• _PROBLEM TO WORK ON_
Write out the lines starting at the one containing "Task: Click the version 1.1.37.02 label" and ending at the one containing "pyautogui.click(x=63, y=371)", both included, word for word. Leave the pictures out of your copy.

• _PROVIDED INFORMATION_
+ + + +
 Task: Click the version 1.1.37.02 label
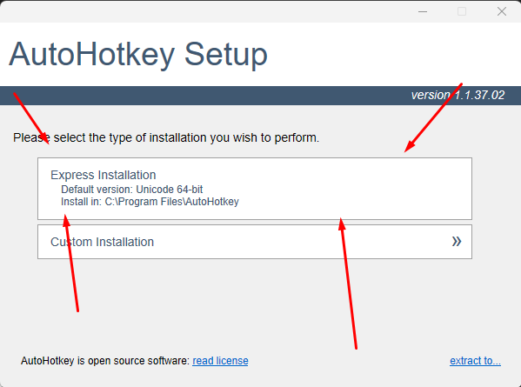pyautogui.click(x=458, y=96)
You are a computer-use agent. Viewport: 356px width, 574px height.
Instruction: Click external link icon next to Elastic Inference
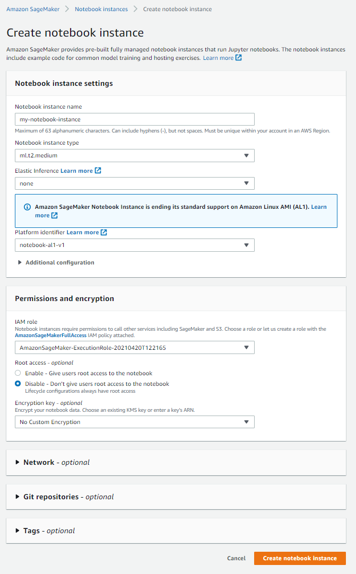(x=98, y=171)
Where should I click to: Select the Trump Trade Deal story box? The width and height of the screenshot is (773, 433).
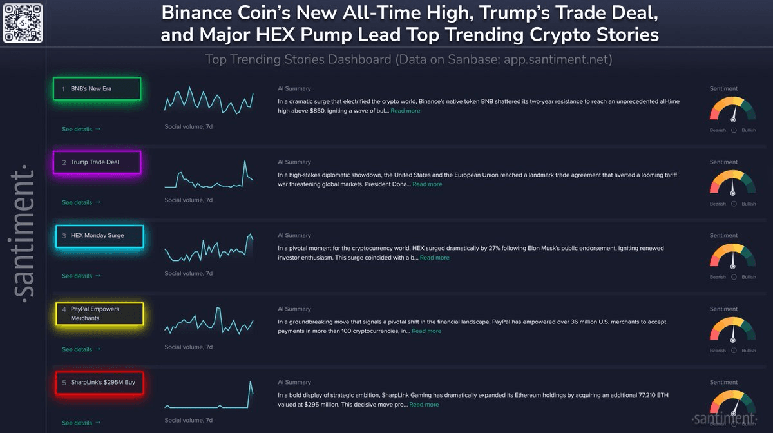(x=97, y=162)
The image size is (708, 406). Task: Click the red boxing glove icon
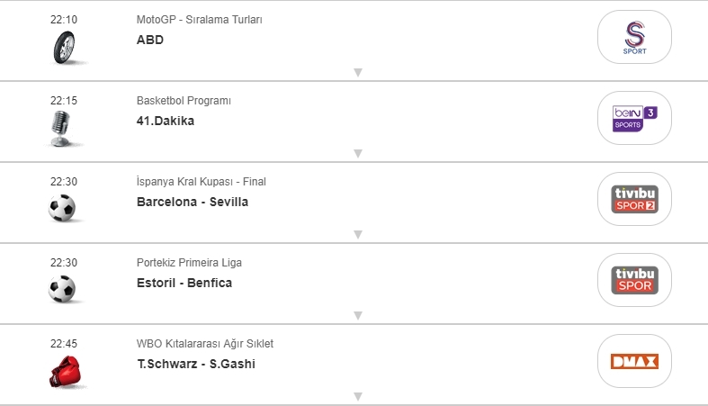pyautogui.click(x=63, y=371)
+ + + +
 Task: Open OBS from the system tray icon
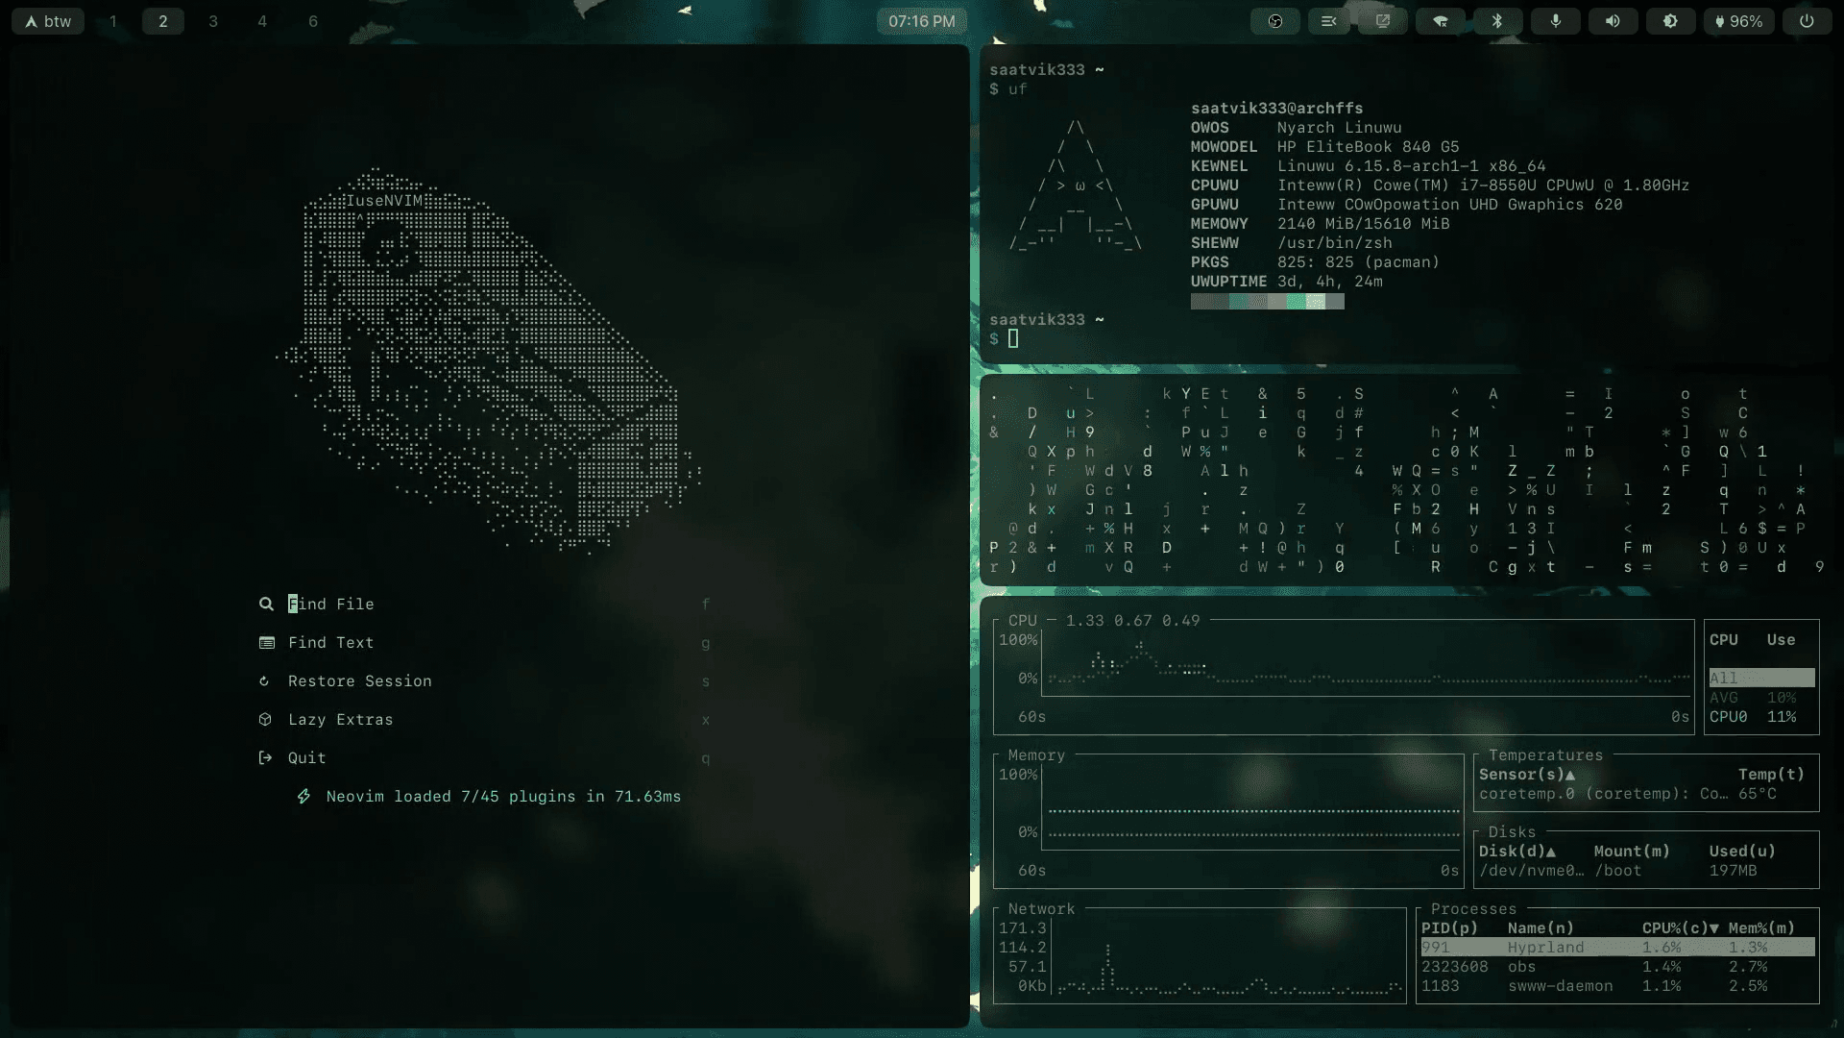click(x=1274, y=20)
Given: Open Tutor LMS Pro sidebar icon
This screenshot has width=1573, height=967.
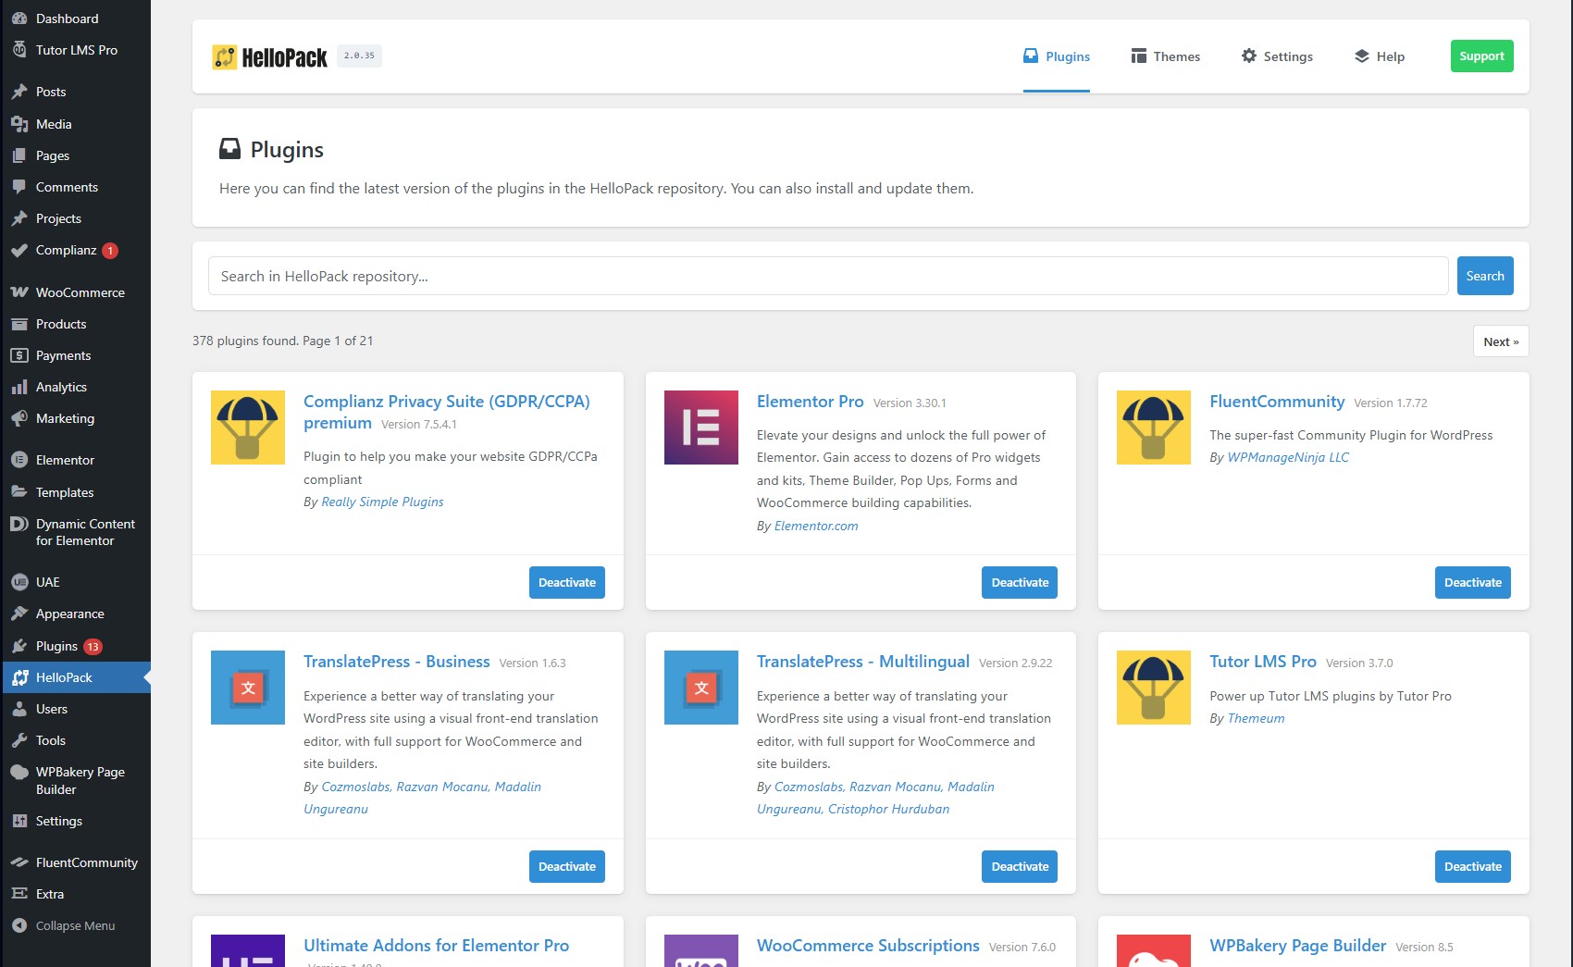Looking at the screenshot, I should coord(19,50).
+ + + +
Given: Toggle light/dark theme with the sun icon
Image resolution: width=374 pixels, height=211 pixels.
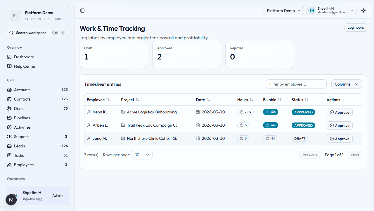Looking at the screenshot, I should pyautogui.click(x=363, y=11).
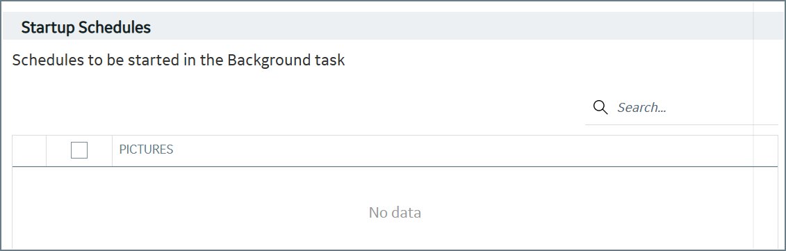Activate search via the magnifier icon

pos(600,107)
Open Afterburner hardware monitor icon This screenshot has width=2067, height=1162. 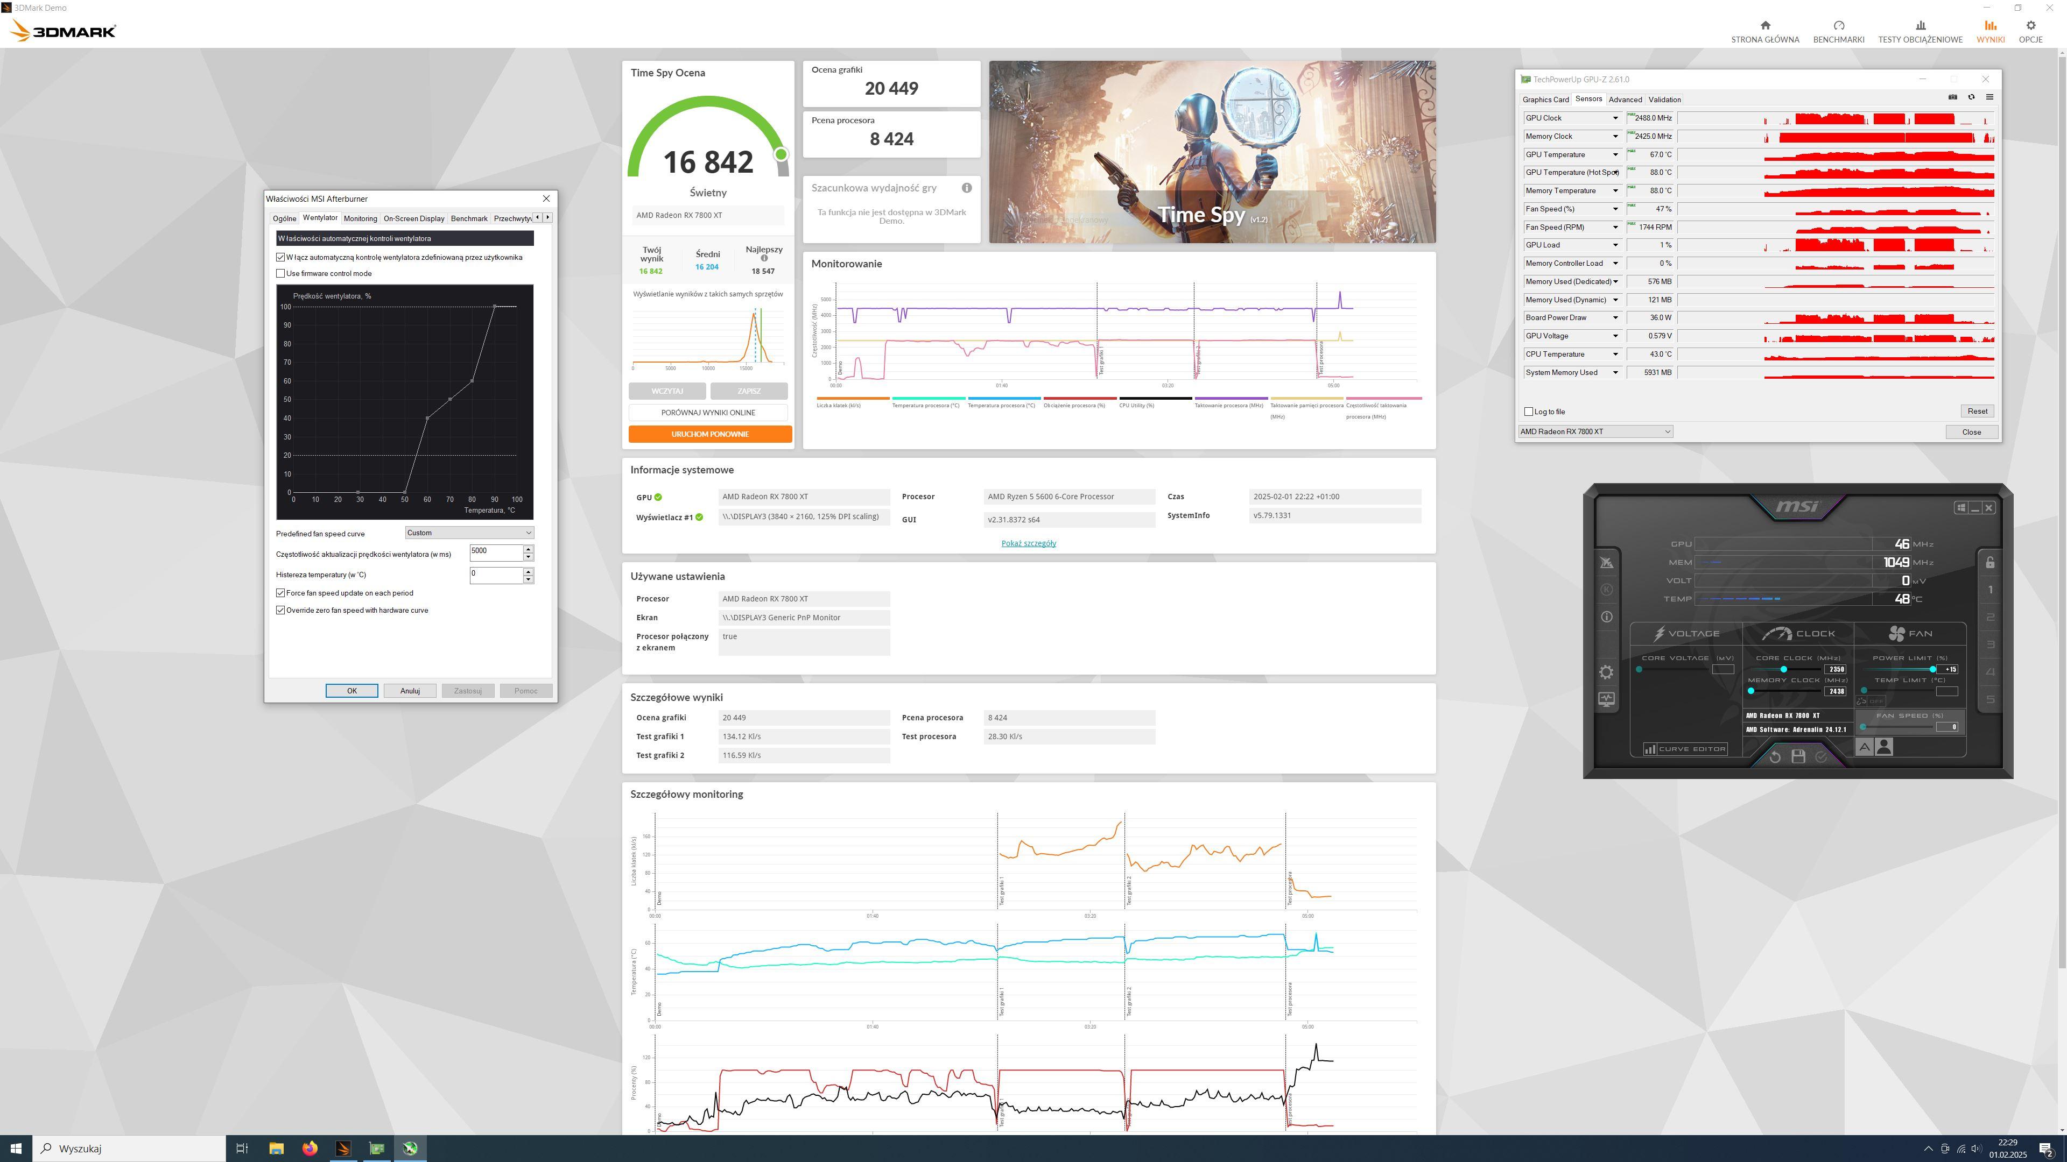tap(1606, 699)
+ + + +
• _WRITTEN REPLY_
 Task: Click the version 1.1.37.02 label
pyautogui.click(x=458, y=96)
You are a computer-use agent. Viewport: 356px width, 574px height.
Instruction: Click external link icon next to Elastic Inference
(x=98, y=171)
Where should I click to: Select the Trump Trade Deal story box? The width and height of the screenshot is (773, 433).
(x=97, y=162)
The image size is (708, 406). Task: Click the red boxing glove icon
pyautogui.click(x=63, y=371)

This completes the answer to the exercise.